__Requirements__
Can you give the lines from the one holding "The height and" through the final line, inclusive, as a Markdown table with the columns Row and Line, skipping blank lines and leaving the pictures out?

__Listed records__

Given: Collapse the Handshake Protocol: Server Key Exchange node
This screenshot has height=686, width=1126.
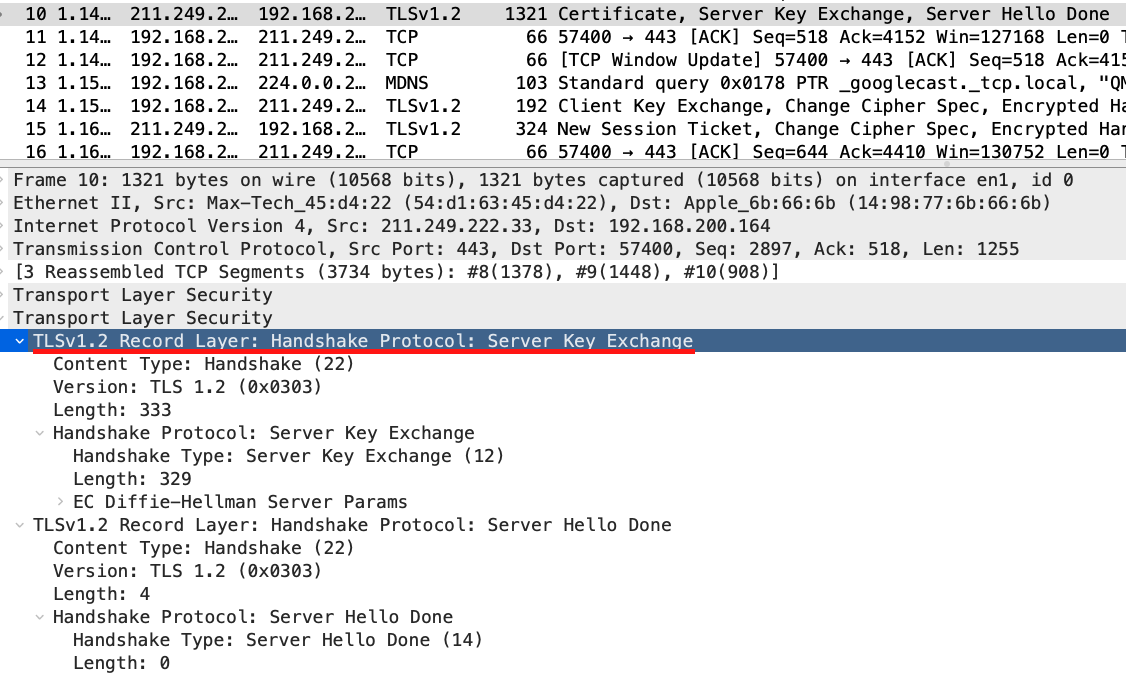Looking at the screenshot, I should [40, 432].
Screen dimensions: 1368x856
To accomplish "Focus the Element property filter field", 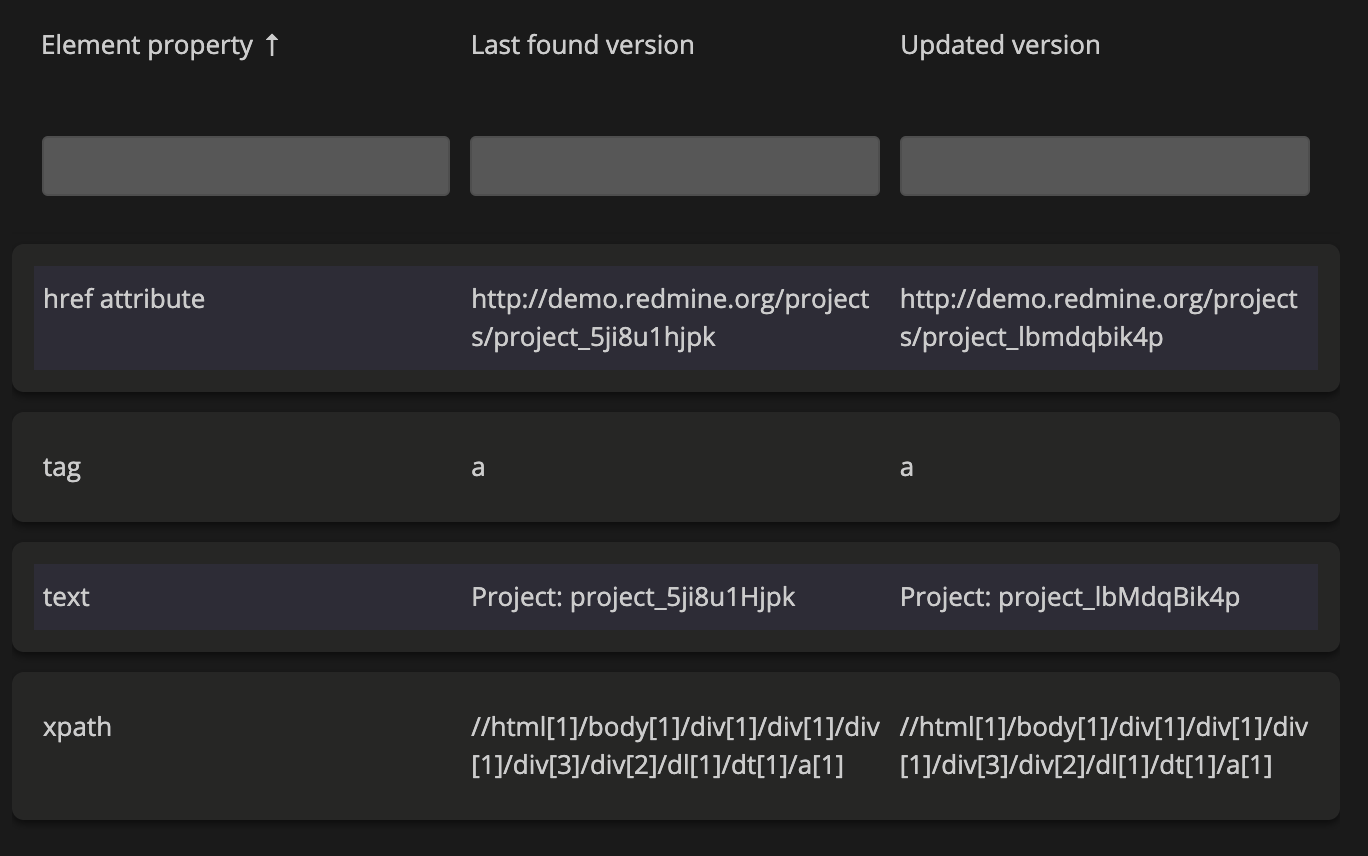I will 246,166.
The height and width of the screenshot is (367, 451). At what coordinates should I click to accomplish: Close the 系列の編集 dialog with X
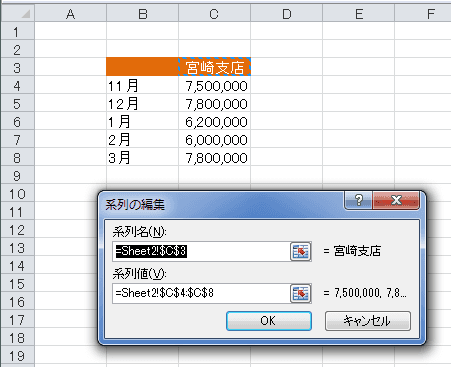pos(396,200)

__Answer for this exercise__
| Row | Line |
|---|---|
| 1 | The height and width of the screenshot is (367, 451). At what coordinates should I click to accomplish: Close the 系列の編集 dialog with X |
| 2 | pos(396,200) |